Per chi abbia fruito di trattamenti assistenziali, previdenziali e indennitari, percepiti nei 12 mesi precedenti a quello della richiesta della prestazione, il calcolo dell’ISEE corrente viene effettuato sulla base di tale reddito complessivo.

Solo nel caso in cui si sia verificata (negli ultimi dodici mesi) un’interruzione dei trattamenti indennitari (NASpI), ovvero di lavoratore dipendente a tempo indeterminato per cui sia intervenuta una risoluzione del rapporto di lavoro o una sospensione dell’attività lavorativa o una riduzione della stessa, è possibile indicare in alternativa i redditi ed i trattamenti percepiti negli ultimi 2 mesi. In tal caso i redditi ed i trattamenti saranno moltiplicati per 6.

Nel caso specifico, essendosi interrotto il trattamento indennitario nel settembre 2019, il dichiarante deve necessariamente indicare il reddito complessivamente percepito negli ultimi dodici mesi.
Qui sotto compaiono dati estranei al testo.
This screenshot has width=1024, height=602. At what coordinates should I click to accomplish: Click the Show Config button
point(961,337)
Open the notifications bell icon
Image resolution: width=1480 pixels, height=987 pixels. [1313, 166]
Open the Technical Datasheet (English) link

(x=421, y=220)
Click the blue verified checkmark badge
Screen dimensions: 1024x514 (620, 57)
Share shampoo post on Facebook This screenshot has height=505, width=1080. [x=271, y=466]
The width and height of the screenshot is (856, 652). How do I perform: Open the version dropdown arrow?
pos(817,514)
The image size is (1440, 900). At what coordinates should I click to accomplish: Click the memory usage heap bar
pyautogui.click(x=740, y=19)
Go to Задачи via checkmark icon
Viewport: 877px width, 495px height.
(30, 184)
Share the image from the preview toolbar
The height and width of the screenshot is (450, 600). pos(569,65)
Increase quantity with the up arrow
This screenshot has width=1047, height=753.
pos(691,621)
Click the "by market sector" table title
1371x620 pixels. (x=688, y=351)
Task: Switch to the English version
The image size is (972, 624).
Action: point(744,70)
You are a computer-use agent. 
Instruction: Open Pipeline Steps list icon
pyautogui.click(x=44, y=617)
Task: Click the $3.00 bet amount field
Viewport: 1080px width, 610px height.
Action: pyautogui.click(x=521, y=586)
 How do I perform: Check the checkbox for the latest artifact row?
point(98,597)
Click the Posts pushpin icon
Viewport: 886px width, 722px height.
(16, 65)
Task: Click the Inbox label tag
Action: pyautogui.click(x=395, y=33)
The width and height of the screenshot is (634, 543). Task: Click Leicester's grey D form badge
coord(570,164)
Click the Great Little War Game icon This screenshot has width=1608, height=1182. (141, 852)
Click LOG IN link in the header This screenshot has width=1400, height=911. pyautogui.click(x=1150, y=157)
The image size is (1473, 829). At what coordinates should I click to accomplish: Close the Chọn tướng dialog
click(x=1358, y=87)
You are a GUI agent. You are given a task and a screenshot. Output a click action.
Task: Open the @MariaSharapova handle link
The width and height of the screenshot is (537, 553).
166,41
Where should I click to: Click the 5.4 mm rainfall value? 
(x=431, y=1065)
In altre parole, presentando la DSU/ISEE corrente nel mese di novembre 2020, il dichiarante deve indicare l’importo percepito nei dodici mesi decorrenti, a ritroso, dalla data di presentazione (comprensivo dei mesi in cui l’introito è stato nullo).

Se, invece, l’indennità di disoccupazione fosse stata erogata fino a settembre 2020, allora il dichiarante avrebbe potuto anche indicare, se più conveniente, il reddito complessivamente percepito nei mesi di agosto e settembre 2020 e poi moltiplicato per sei.